((
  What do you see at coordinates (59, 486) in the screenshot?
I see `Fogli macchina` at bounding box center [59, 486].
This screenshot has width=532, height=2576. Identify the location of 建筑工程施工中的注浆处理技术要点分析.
))
((
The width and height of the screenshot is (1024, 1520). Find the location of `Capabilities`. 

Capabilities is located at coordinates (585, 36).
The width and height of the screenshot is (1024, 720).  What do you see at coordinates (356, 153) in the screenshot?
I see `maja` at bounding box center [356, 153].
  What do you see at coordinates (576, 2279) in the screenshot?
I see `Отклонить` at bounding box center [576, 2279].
))
((
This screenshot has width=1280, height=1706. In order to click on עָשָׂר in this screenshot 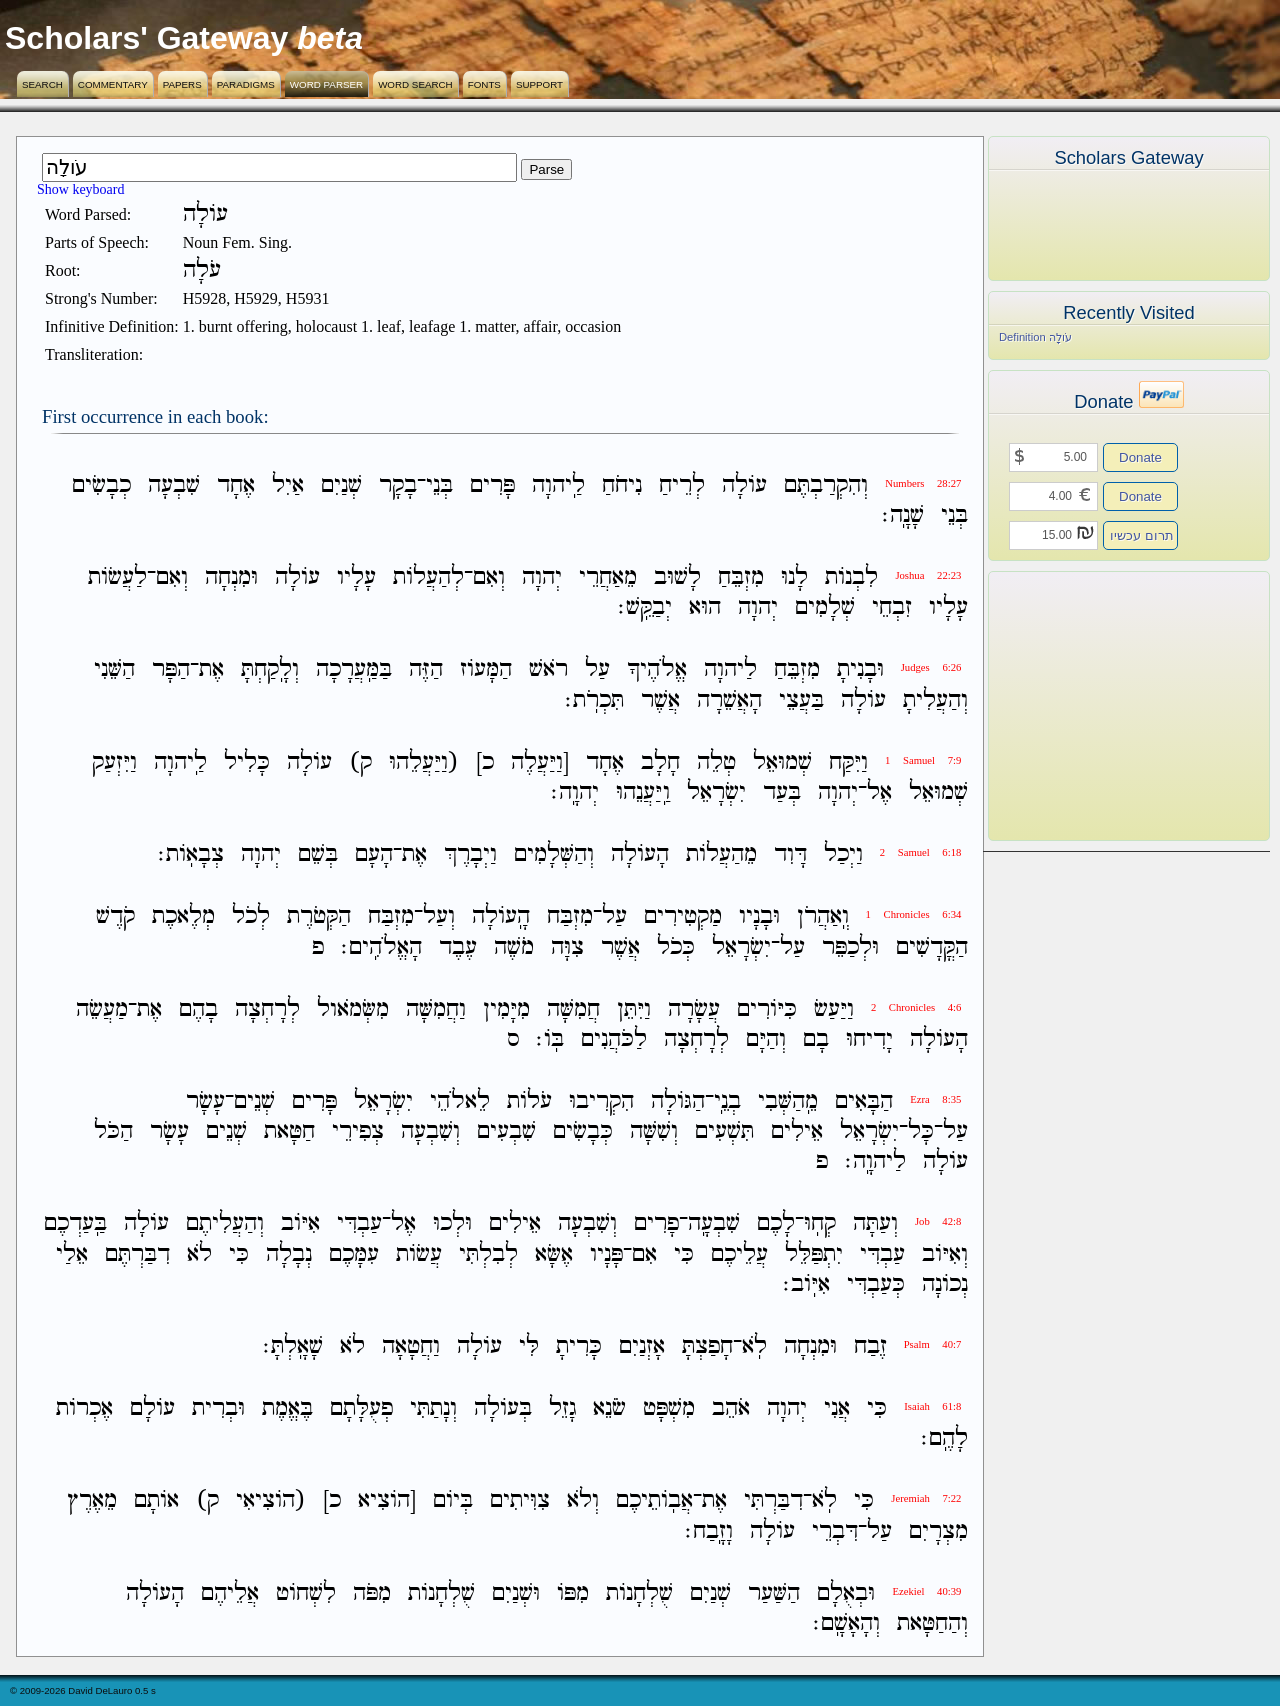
))
_WHAT IS ASKED_. Copy the listing word for word, beginning with the line containing "The width and height of the screenshot is (1024, 720)." and continuing through the line containing "center [576, 2279].", both included.

_CORRECT RESPONSE_.
The width and height of the screenshot is (1024, 720).  What do you see at coordinates (356, 153) in the screenshot?
I see `maja` at bounding box center [356, 153].
  What do you see at coordinates (576, 2279) in the screenshot?
I see `Отклонить` at bounding box center [576, 2279].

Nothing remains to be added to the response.